COLORADO SPRINGS, Colo. — As longtime friends and former sisters-in-law, Peggy Shivers and Opal Lee rarely see each other anymore. But on the rare occasion they do get together, you can expect a few jokes, lots of giggling and some belly laughs.
“I don’t know how good I am at choosing husbands,” Shivers said of Lee, “but I choose wonderful in-laws.” Both women burst into laughter.
Shivers, 83, a philanthropist and lifelong performer who once collaborated with Duke Ellington, met Lee in the 1960s when dating Lee's brother. The two stayed connected.
Lee, 95, a civil rights activist and retired teacher, became known as the “Grandmother of Juneteenth.” Juneteenth commemorates the anniversary of the announcement by the Union Army on June 19, 1865, proclaiming freedom for enslaved people in Lee’s home state of Texas. Though the Emancipation Proclamation was signed by Abraham Lincoln in 1863 freeing enslaved peoples in the United States, emancipation did not occur until two and a half years later in most of Texas.
Opal Lee visits Colorado Springs for book signing
Lee was moved to petition for Juneteenth to become a federal holiday partly through her own early experiences of racism. As a child, her family’s home was burned to the ground in 1939 by a white community after they moved into a white Fort Worth neighborhood.
“The youngsters need to know what happened,” Lee said, “so that we can heal from it, and make sure it never happens again.”
Lee promoted a Juneteenth holiday for decades by walking two and a half miles at a time throughout the nation to recognize that enslaved people in Texas did not know about their freedom for two and a half years.
“Peggy, I tell you, I was all over these United States,” Lee said. “Shreveport, Texarkana, Little Rock, Fort Smith, Denver, Colorado Springs — right here! — St. Louis, Chicago, Detroit, Philadelphia, the Carolinas, Atlanta ... I was all over the place."
In late July this year, Lee traveled to Colorado Springs from her home state of Texas on invitation from Shivers. Lee was honored at one of Shivers’ renowned musical concert series July 31 in a public program at Colorado College.
The day before, Lee read her new book, “Juneteenth: A Children’s Story,” at a signing at Hooked on Books in Colorado Springs.
“We are so happy for you and all that you’ve accomplished,” Shivers told Lee. “And thank you,” Shivers added. “We really appreciate all you’ve done.”
Shivers vividly remembers seeing Lee on television, proudly accompanying the signing of the Juneteenth National Independence Day Act law on June 17, 2021. “I’ll never forget looking at the TV and seeing you whispering into President Biden’s ear as though you were old buddies,” Shivers recalled.
Lee joked that she will never tell anyone what their conversation was about.

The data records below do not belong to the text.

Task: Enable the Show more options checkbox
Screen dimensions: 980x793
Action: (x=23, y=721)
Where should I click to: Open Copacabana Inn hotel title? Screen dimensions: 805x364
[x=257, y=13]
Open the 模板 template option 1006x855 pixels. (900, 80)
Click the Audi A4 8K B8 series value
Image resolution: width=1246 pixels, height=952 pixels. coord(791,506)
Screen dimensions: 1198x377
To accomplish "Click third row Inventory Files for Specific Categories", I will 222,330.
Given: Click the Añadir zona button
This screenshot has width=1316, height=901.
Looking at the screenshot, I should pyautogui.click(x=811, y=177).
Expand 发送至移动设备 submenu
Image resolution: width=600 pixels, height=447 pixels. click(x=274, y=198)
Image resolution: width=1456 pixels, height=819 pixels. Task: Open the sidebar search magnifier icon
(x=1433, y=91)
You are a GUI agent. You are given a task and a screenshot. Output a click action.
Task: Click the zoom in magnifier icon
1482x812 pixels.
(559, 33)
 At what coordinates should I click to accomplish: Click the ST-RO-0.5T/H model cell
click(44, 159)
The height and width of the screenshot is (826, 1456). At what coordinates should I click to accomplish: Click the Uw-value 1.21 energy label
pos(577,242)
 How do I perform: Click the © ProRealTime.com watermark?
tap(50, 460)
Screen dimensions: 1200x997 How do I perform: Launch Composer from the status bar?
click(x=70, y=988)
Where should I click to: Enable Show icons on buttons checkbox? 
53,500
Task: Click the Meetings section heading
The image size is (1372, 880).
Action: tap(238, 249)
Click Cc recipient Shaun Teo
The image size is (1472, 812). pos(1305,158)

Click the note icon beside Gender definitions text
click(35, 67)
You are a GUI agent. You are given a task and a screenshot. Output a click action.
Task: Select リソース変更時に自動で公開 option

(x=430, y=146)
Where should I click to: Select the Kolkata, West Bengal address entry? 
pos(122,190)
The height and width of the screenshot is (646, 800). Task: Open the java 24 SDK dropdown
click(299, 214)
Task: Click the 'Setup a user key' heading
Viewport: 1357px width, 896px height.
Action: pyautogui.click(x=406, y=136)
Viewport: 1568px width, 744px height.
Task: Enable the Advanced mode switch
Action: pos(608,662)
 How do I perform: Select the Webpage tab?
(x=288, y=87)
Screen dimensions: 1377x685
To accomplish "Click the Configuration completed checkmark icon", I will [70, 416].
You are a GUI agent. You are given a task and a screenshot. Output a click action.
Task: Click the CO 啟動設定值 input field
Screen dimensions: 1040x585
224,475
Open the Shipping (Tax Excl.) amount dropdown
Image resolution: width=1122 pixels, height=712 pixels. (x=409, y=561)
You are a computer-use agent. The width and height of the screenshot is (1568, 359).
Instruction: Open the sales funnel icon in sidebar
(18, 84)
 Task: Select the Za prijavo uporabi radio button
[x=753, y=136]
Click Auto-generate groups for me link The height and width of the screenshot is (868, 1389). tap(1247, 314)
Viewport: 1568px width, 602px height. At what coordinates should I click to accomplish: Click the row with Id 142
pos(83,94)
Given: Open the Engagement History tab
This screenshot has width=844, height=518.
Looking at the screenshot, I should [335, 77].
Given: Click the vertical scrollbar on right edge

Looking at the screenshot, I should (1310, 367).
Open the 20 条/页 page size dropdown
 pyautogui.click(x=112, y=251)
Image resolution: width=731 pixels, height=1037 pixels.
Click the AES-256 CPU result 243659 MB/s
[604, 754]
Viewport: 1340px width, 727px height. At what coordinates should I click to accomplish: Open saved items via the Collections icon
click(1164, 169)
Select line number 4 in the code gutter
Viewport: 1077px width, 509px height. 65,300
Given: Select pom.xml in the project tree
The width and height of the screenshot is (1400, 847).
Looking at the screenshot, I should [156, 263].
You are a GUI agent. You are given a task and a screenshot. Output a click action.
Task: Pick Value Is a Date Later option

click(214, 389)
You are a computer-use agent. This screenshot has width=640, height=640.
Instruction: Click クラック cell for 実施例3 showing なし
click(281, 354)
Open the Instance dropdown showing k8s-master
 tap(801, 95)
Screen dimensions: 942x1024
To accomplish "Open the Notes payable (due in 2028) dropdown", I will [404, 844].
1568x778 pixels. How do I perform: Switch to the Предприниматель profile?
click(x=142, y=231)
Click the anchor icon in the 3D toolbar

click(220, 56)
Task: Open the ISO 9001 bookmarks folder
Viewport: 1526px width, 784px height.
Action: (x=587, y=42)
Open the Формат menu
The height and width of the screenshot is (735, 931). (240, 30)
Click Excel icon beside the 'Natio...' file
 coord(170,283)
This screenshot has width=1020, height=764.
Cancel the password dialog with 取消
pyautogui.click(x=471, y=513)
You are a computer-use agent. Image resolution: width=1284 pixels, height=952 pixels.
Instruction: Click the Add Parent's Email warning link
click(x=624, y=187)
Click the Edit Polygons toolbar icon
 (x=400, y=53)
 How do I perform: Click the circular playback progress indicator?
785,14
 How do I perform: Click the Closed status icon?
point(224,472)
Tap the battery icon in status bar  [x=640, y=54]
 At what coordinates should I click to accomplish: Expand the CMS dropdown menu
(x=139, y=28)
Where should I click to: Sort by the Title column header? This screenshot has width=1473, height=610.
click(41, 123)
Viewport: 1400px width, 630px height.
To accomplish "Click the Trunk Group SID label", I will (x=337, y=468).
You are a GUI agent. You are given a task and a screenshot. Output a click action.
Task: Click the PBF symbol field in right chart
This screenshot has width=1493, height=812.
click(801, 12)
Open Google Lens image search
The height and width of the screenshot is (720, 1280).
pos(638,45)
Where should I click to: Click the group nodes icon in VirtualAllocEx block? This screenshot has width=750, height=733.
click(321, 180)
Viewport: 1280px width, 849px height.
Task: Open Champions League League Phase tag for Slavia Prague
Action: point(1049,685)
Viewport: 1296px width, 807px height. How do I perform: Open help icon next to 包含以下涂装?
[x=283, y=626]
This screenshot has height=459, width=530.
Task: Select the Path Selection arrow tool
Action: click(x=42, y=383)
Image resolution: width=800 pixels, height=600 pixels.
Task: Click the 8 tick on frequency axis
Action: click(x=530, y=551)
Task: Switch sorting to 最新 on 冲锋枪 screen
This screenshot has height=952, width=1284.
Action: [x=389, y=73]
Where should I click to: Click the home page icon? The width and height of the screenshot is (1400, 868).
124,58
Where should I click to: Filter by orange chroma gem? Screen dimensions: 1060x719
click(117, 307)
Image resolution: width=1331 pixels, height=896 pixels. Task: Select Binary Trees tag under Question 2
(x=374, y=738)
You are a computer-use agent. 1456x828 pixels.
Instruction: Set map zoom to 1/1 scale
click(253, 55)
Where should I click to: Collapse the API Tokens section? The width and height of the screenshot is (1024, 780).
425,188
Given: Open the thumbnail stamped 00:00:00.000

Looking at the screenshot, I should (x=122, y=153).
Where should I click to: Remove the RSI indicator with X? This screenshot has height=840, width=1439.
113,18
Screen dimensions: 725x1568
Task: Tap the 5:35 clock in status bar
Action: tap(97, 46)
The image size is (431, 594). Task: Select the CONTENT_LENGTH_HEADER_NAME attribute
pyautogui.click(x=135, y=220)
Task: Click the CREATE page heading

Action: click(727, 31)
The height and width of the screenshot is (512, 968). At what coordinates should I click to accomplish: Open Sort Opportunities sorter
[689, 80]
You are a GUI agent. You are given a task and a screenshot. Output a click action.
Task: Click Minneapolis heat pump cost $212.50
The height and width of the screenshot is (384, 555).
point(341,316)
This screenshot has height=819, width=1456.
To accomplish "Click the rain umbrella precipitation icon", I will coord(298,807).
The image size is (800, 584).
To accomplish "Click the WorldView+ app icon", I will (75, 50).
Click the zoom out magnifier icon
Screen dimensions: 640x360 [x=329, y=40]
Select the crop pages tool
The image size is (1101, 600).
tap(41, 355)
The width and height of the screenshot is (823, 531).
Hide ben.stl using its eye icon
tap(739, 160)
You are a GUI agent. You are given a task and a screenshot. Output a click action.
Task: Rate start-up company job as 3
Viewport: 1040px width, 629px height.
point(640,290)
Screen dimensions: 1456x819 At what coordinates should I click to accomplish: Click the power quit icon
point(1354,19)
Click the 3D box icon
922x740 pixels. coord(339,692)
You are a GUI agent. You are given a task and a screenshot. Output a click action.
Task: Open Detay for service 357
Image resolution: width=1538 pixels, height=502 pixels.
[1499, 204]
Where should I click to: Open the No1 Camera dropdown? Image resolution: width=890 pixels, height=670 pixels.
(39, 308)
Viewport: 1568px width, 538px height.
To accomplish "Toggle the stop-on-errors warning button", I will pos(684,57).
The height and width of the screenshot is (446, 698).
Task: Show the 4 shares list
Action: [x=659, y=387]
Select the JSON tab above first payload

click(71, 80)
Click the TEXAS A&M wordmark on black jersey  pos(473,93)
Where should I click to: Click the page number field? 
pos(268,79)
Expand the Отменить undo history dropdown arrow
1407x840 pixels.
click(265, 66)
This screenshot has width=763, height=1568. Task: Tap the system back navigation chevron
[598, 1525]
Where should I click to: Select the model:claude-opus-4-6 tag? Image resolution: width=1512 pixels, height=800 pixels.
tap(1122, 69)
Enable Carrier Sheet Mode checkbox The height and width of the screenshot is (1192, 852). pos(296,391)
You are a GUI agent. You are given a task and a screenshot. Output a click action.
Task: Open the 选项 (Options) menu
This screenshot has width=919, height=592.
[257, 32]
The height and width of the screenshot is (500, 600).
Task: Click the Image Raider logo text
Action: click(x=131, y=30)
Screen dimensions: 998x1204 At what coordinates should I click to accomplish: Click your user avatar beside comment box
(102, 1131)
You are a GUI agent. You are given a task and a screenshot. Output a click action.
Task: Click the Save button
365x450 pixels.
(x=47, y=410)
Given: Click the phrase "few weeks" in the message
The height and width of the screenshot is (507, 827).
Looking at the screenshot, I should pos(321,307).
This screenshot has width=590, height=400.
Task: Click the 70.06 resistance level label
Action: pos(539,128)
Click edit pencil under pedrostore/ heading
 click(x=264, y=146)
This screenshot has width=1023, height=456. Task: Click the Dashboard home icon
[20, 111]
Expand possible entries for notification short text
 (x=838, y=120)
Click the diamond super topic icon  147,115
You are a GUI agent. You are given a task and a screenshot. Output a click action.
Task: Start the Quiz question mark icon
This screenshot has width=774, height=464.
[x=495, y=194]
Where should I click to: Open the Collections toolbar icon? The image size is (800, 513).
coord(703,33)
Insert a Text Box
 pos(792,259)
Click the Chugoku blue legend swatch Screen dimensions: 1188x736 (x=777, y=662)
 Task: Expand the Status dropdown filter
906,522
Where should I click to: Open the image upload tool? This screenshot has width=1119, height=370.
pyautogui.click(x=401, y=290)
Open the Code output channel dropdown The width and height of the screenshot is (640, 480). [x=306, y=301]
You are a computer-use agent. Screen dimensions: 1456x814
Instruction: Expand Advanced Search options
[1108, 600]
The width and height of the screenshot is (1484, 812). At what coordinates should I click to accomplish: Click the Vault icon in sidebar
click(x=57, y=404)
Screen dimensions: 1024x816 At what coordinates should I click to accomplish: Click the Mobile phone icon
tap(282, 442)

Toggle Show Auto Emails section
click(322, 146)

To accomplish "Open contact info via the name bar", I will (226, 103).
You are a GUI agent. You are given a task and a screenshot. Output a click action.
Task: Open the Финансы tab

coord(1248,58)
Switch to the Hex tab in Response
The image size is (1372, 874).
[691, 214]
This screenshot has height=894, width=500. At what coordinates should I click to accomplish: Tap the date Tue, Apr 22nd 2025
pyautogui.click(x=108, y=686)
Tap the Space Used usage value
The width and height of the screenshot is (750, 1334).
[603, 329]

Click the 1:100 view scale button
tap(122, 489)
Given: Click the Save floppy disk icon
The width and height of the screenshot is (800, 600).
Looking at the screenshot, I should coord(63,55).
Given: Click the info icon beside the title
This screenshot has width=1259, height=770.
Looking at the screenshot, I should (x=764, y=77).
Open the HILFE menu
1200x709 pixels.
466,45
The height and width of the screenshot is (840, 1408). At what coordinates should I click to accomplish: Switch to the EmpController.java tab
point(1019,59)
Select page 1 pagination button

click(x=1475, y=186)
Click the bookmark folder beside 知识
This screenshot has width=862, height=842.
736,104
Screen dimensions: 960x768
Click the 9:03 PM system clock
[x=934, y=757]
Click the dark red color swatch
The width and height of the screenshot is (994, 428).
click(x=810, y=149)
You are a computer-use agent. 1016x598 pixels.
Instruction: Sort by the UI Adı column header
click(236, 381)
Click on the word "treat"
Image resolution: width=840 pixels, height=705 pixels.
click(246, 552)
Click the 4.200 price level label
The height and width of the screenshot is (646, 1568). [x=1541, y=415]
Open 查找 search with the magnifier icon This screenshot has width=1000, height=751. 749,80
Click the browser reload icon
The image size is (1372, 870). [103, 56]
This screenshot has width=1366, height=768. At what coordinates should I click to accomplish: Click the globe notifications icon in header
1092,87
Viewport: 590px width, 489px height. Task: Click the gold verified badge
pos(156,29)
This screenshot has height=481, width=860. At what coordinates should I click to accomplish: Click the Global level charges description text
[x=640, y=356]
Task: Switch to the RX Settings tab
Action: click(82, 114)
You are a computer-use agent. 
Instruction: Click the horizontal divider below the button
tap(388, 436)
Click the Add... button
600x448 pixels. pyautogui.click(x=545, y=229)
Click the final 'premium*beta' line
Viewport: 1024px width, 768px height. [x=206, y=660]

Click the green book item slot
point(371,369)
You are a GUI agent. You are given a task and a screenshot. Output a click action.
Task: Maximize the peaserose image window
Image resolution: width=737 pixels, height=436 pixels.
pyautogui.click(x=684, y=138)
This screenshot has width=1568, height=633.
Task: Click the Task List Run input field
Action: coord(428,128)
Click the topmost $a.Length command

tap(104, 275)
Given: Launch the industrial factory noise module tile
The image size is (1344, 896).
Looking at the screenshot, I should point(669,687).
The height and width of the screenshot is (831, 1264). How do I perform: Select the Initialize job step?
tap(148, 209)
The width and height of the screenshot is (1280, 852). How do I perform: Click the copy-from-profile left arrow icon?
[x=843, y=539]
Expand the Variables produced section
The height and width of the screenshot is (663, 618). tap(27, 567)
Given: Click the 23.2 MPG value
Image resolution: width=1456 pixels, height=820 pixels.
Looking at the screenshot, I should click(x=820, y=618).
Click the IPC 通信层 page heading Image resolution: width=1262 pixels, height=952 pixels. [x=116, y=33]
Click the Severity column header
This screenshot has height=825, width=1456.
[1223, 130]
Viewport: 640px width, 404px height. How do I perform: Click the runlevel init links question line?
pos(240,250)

“Listen,” she said. “I need to keep some things to myself.”
“I was humbled,” Lee remembers, “and I still pinch myself to see if it really happened. Being at the White House with the president and the vice president, and all the Congress people — I was overjoyed. I wanted to do a holy dance, but the kids today would say I’m twerking,” added Lee with another giggle.
Originally released in 2019, Lee updated “Juneteenth: A Children’s Story” in 2021 to include the historic establishment of the 12th federal holiday with updated text and illustrations. Lee is also working to establish a National Museum of Juneteenth.
Reflecting on a lifetime of laughter and celebration with an undercurrent of determination, Lee said, “I ask people to make it your responsibility, make it your business, to change someone’s mind so that we can all work on the same page to get rid of the disparities in our country."